* **What is being asked**:
Summarize the article below about the Lycoming O-233's first flight in two sentences.

* **Passage**:
First flight of Lycoming O-233 LSA powerplant

Dan Johnson, president of the Light Aircraft Manufacturers Association, is an expert on Light Sport Aircraft.

October brought the first flight of the Lycoming O-233 in a Falcon Light-Sport Aircraft. This adds the famed Lycoming nameplate to a stable of LSA powerplant brands including Rotax, Jabiru, and Continental, plus the CubCrafters CC340 engine. To these, we can now add the Lycoming O-233 LSA engine.

“Our first flight flew well right out of the box,” reported test pilot Rob Runyon. “The O-233-powered Falcon performed well. I have no squawks.”

On the maiden flight, the Lycoming O-233-powered Falcon logged 0.6 hours doing four takeoffs and landings. Runyon said it was a gusty day (15G23) but the Falcon handled well. “It was fun to be 1,000 AGL by the end of a 4,000-foot runway. I saw acceleration through 80 knots at 1,500 fpm. It went right to 110 knots and felt like it could hit 120 knots.”

[Rows from a dataset]
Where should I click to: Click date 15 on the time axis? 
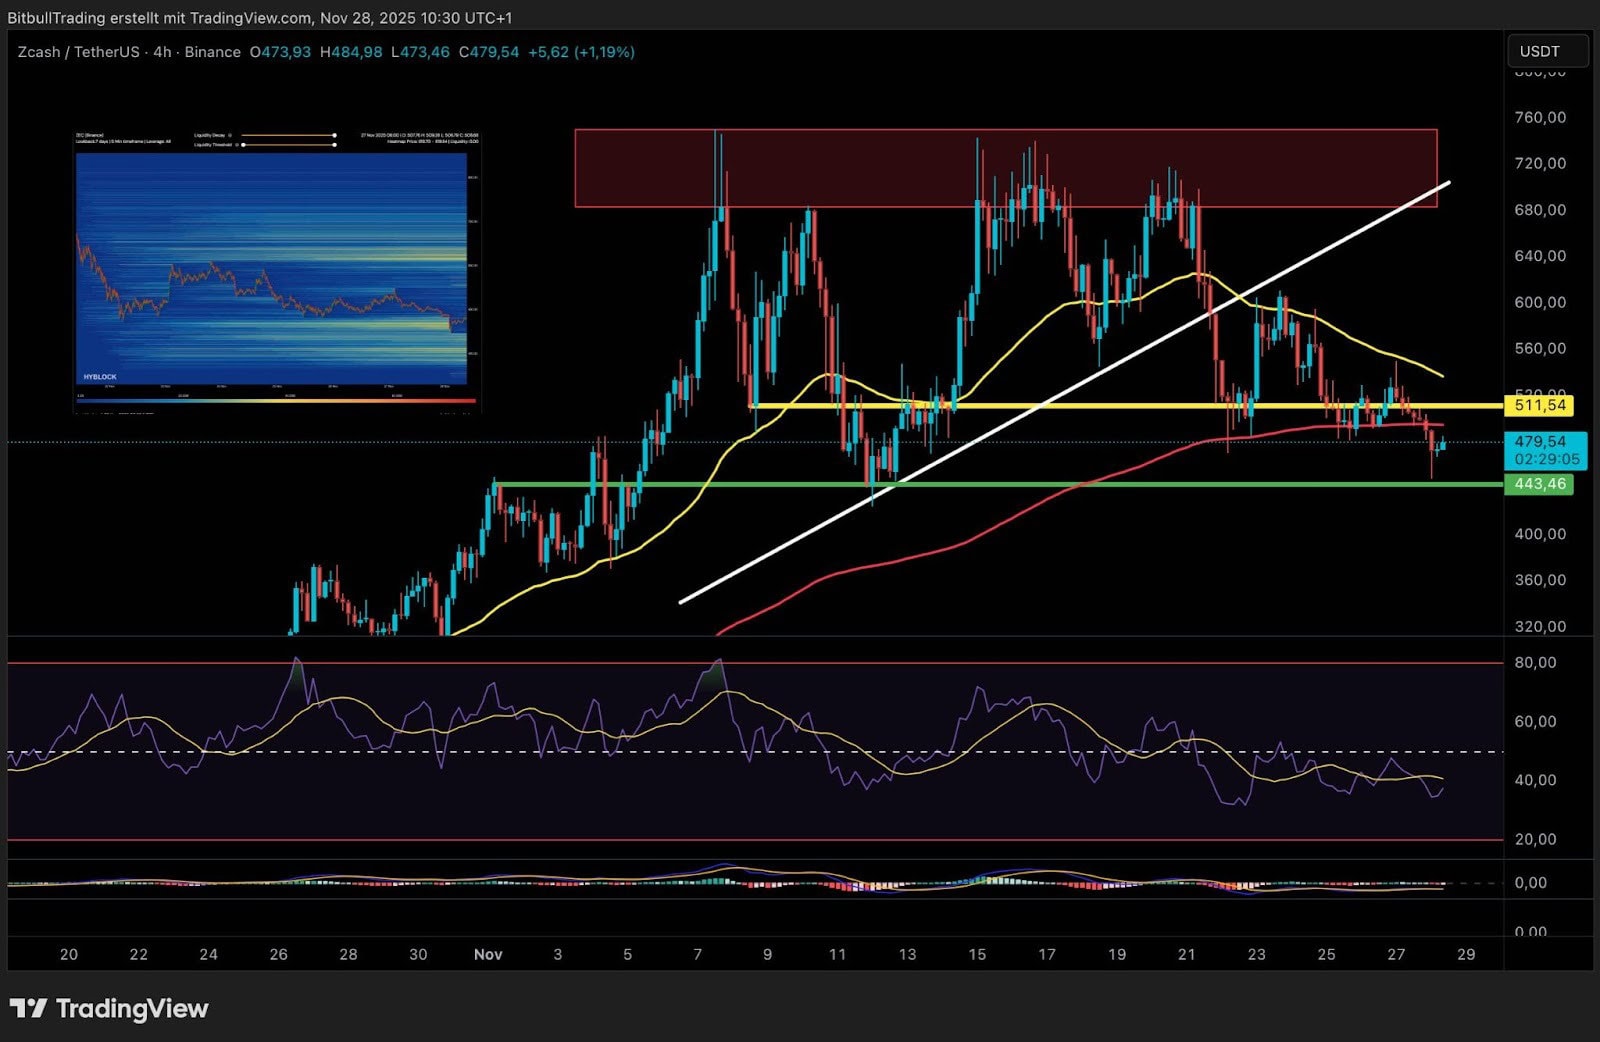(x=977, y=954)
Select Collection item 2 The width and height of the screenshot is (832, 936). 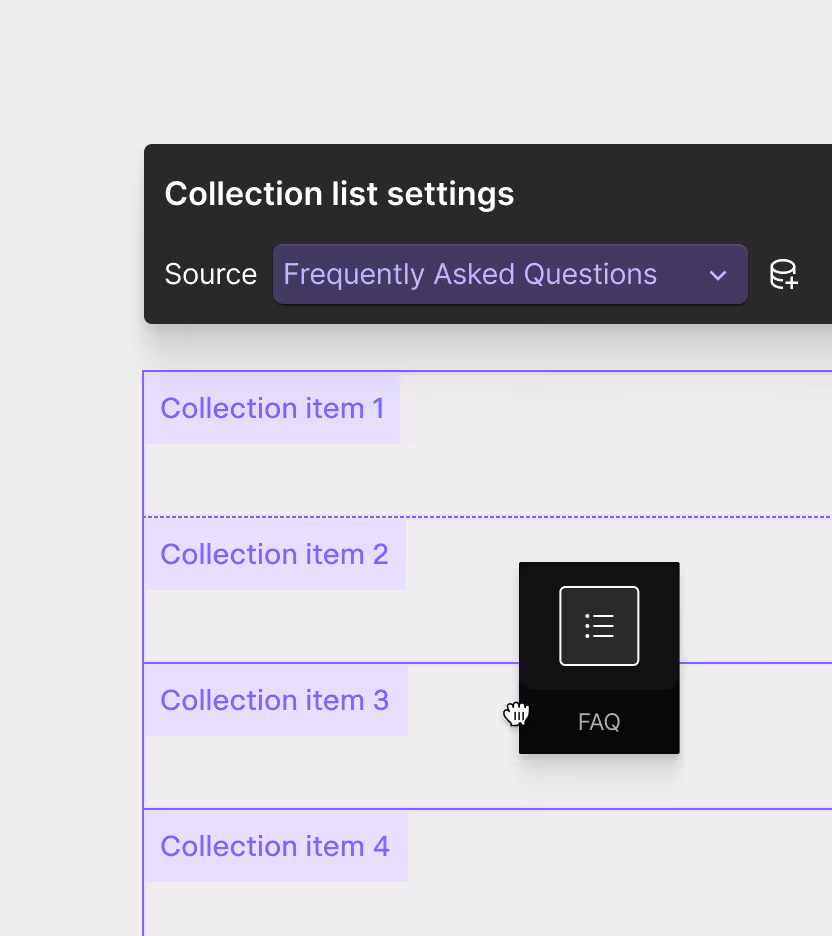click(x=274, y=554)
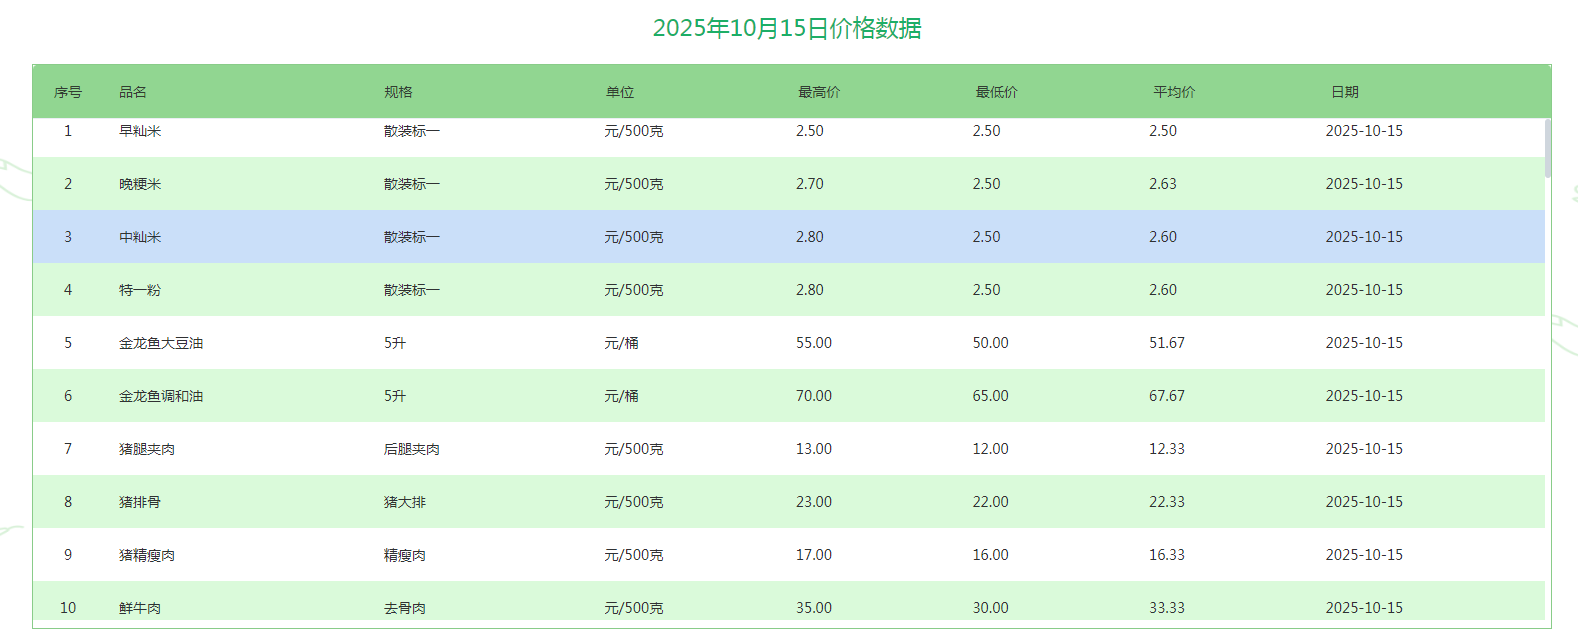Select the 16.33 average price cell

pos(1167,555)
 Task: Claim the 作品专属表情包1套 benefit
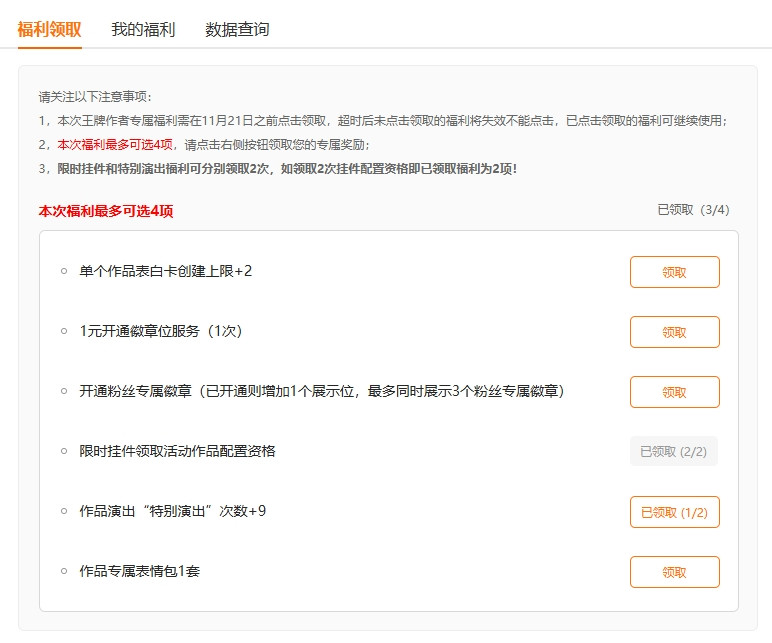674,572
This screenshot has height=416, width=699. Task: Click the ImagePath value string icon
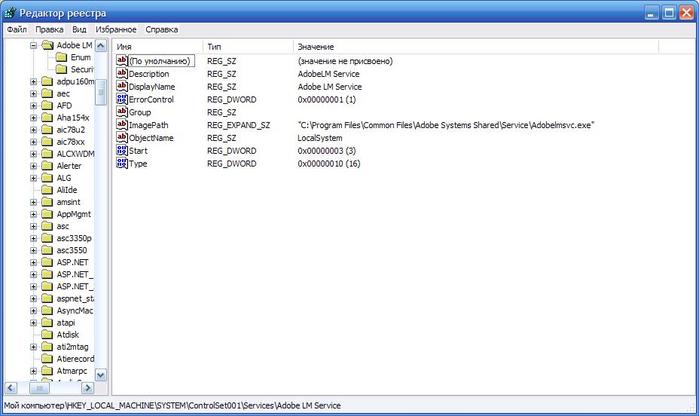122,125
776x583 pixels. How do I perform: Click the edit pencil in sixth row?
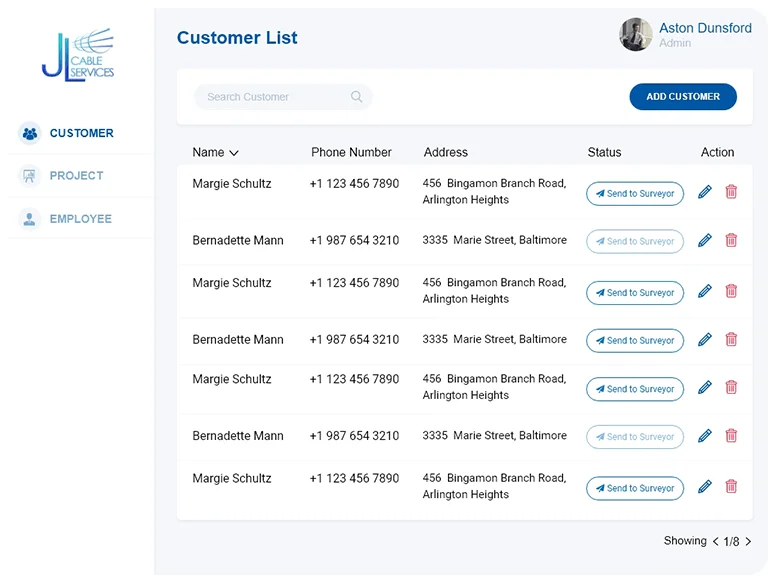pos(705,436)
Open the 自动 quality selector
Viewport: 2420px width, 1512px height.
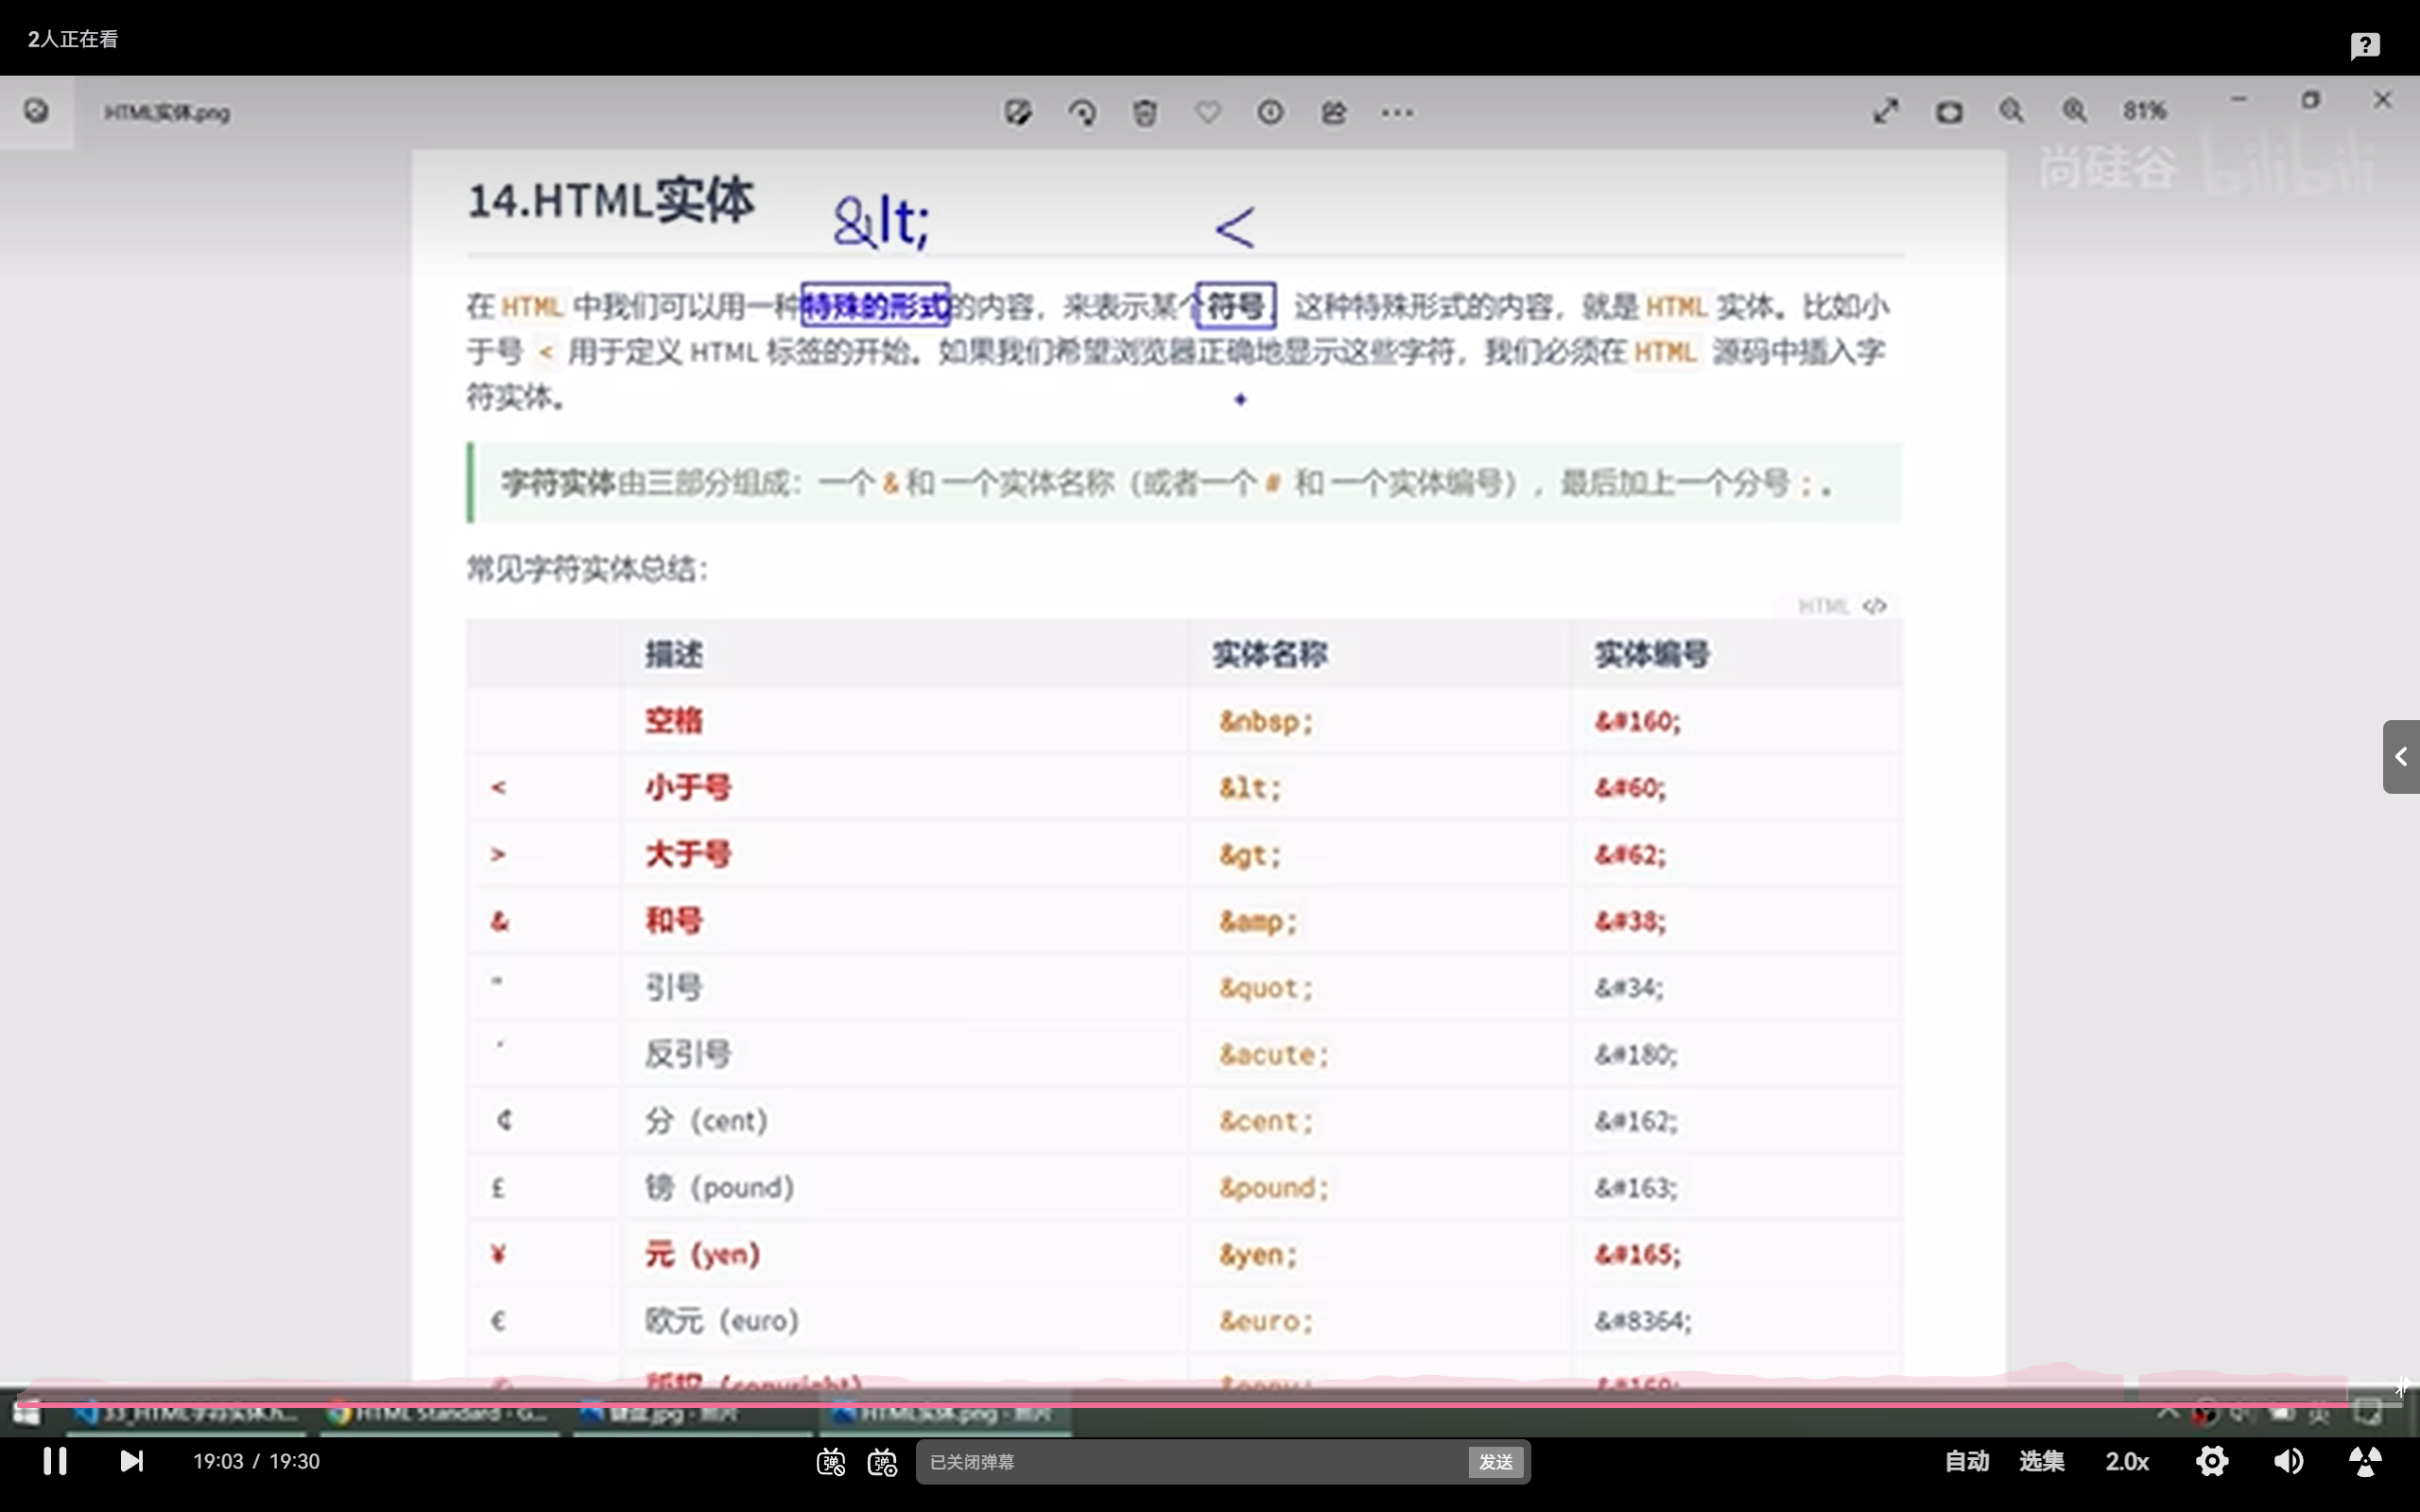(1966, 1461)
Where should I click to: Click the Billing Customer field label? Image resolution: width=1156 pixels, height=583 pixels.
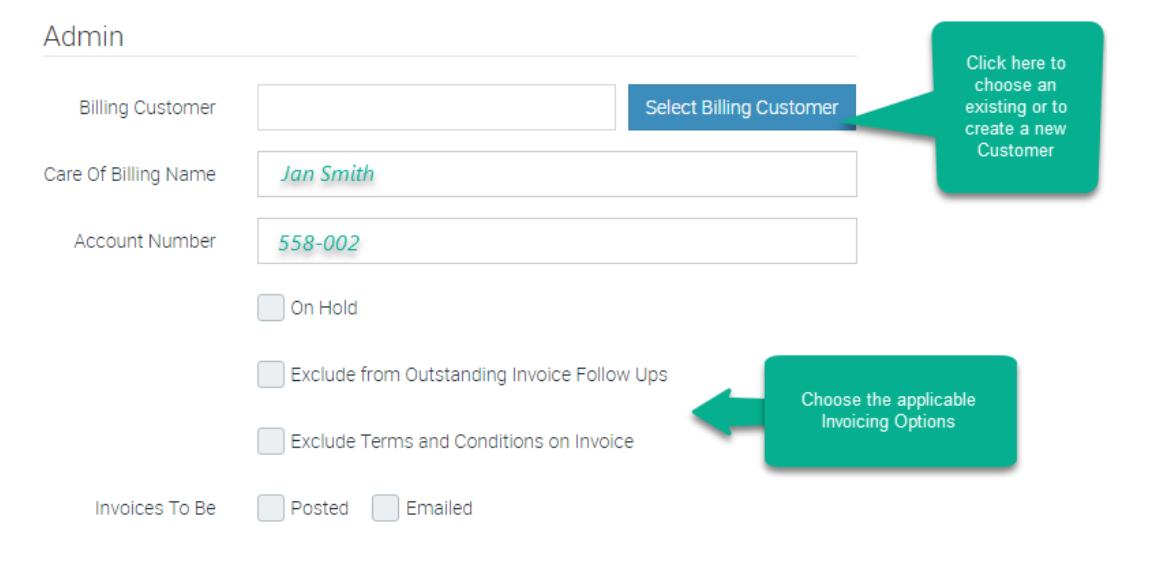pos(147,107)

* **Result for this exercise**:
In October, the Lycoming O-233 made its first flight in a Falcon Light-Sport Aircraft, adding Lycoming to an existing group of LSA engine brands that includes Rotax, Jabiru, and Continental. Test pilot Rob Runyon reported no squawks after the 0.6-hour maiden flight of four takeoffs and landings, saying the Falcon handled well despite the gusty conditions.